--- What the task asks ---
Your reply should be an exact copy of every entry, with the pictures removed.

--- Records to process ---
◆ ◆ ◆ ◆

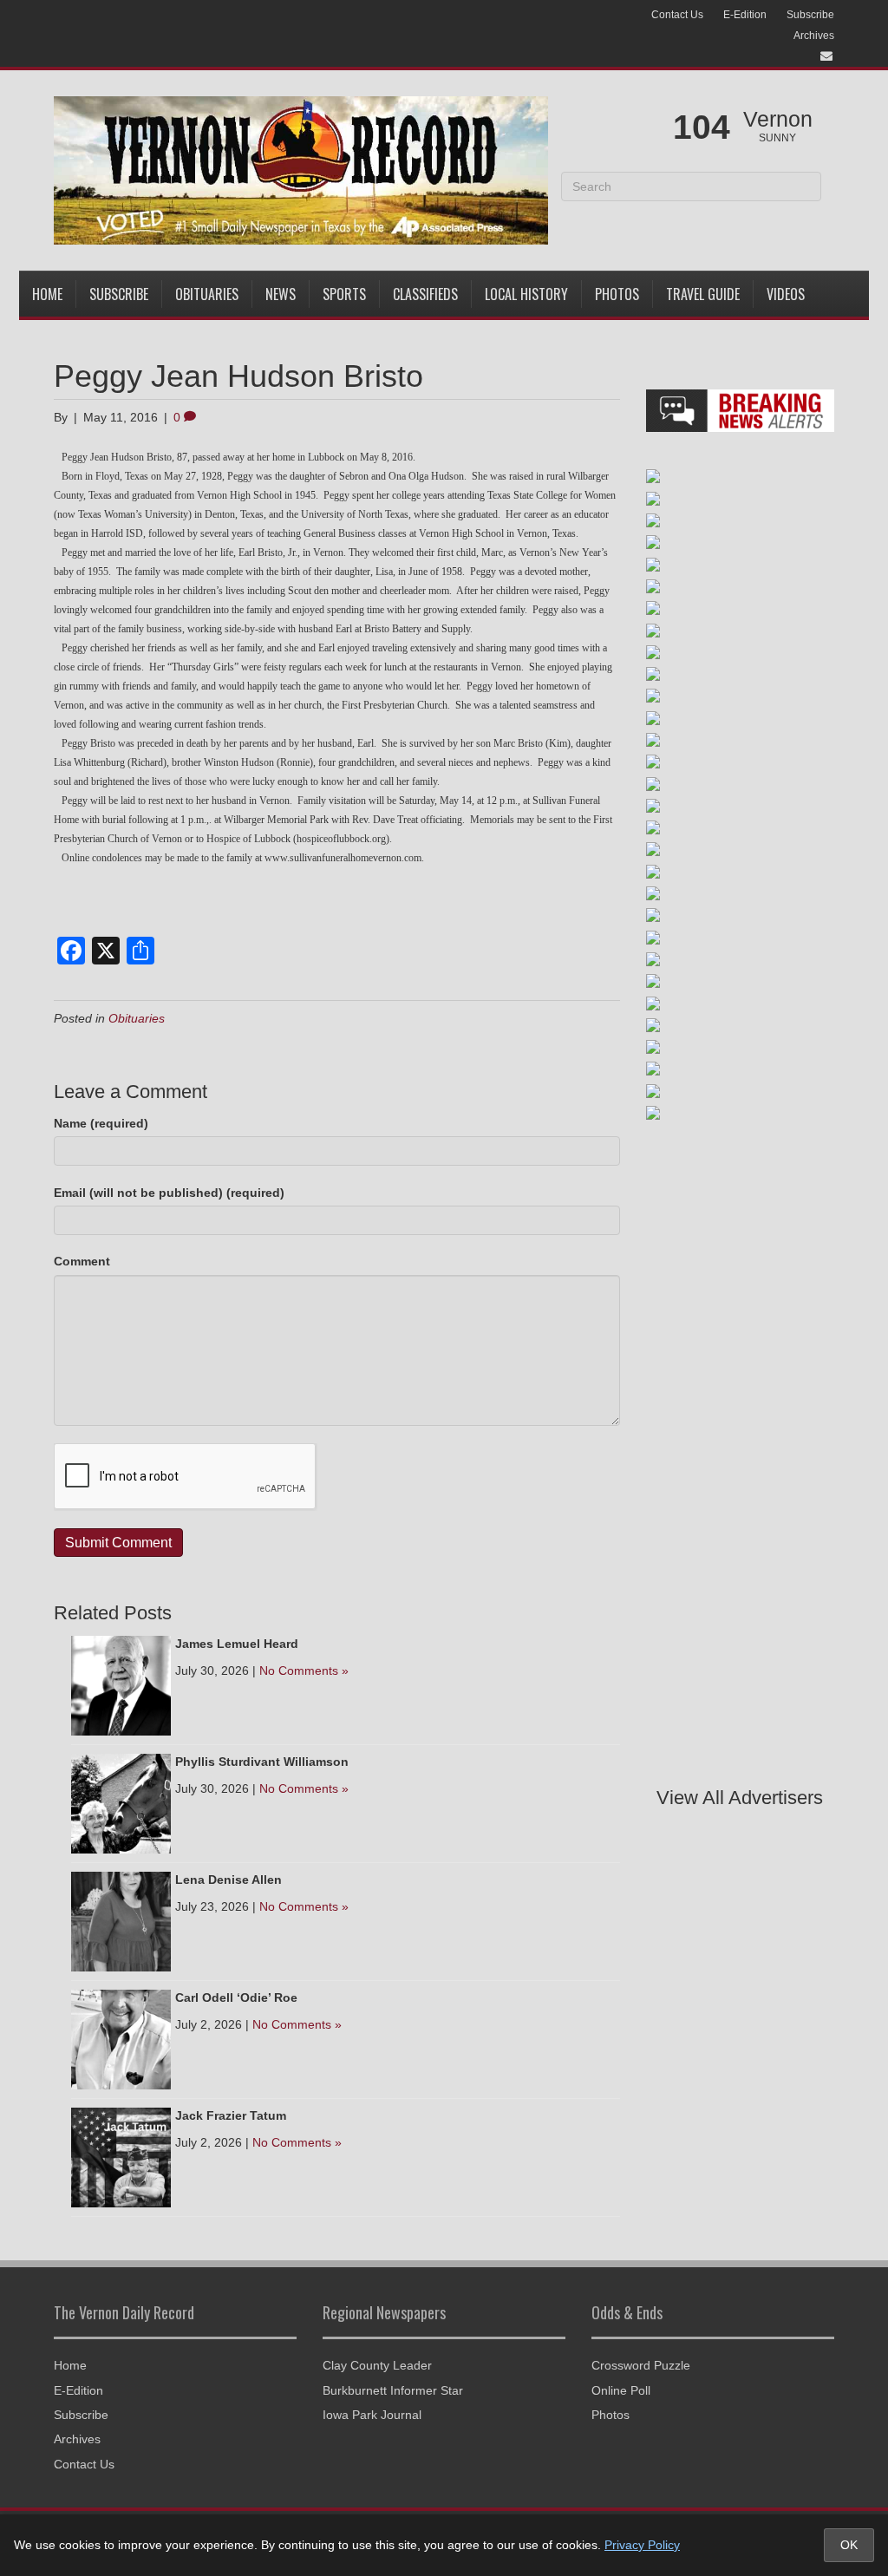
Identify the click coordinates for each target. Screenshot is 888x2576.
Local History (526, 294)
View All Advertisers (739, 1797)
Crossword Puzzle (640, 2365)
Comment (82, 1261)
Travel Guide (703, 294)
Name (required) (101, 1123)
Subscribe (810, 15)
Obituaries (206, 294)
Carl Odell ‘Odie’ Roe (236, 1997)
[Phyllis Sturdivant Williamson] (121, 1802)
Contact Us (677, 15)
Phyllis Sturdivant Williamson (262, 1762)
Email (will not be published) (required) (169, 1193)
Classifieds (425, 294)
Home (47, 294)
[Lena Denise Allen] (121, 1920)
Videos (786, 294)
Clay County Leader (377, 2365)
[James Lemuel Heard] (121, 1684)
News (280, 294)
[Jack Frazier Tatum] (121, 2156)
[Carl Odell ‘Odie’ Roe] (121, 2038)
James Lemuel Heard (236, 1644)
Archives (813, 35)
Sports (344, 294)
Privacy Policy (642, 2545)
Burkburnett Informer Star (393, 2390)
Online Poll (620, 2390)
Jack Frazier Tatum (230, 2115)
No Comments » (304, 1670)
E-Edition (745, 15)
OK (849, 2545)
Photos (617, 294)
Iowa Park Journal (372, 2415)
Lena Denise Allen (228, 1879)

◆ ◆ ◆ ◆

--- Output for this exercise ---
Identify the click coordinates for each target. Screenshot is 888x2576.
Local History (526, 294)
View All Advertisers (739, 1797)
Crossword Puzzle (640, 2365)
Comment (82, 1261)
Travel Guide (703, 294)
Name (required) (101, 1123)
Subscribe (810, 15)
Obituaries (206, 294)
Carl Odell ‘Odie’ Roe (236, 1997)
[Phyllis Sturdivant Williamson] (121, 1802)
Contact Us (677, 15)
Phyllis Sturdivant Williamson (262, 1762)
Email (will not be published) (required) (169, 1193)
Classifieds (425, 294)
Home (47, 294)
[Lena Denise Allen] (121, 1920)
Videos (786, 294)
Clay County Leader (377, 2365)
[James Lemuel Heard] (121, 1684)
News (280, 294)
[Jack Frazier Tatum] (121, 2156)
[Carl Odell ‘Odie’ Roe] (121, 2038)
James Lemuel Heard (236, 1644)
Archives (813, 35)
Sports (344, 294)
Privacy Policy (642, 2545)
Burkburnett Informer Star (393, 2390)
Online Poll (620, 2390)
Jack Frazier Tatum (230, 2115)
No Comments » (304, 1670)
E-Edition (745, 15)
OK (849, 2545)
Photos (617, 294)
Iowa Park Journal (372, 2415)
Lena Denise Allen (228, 1879)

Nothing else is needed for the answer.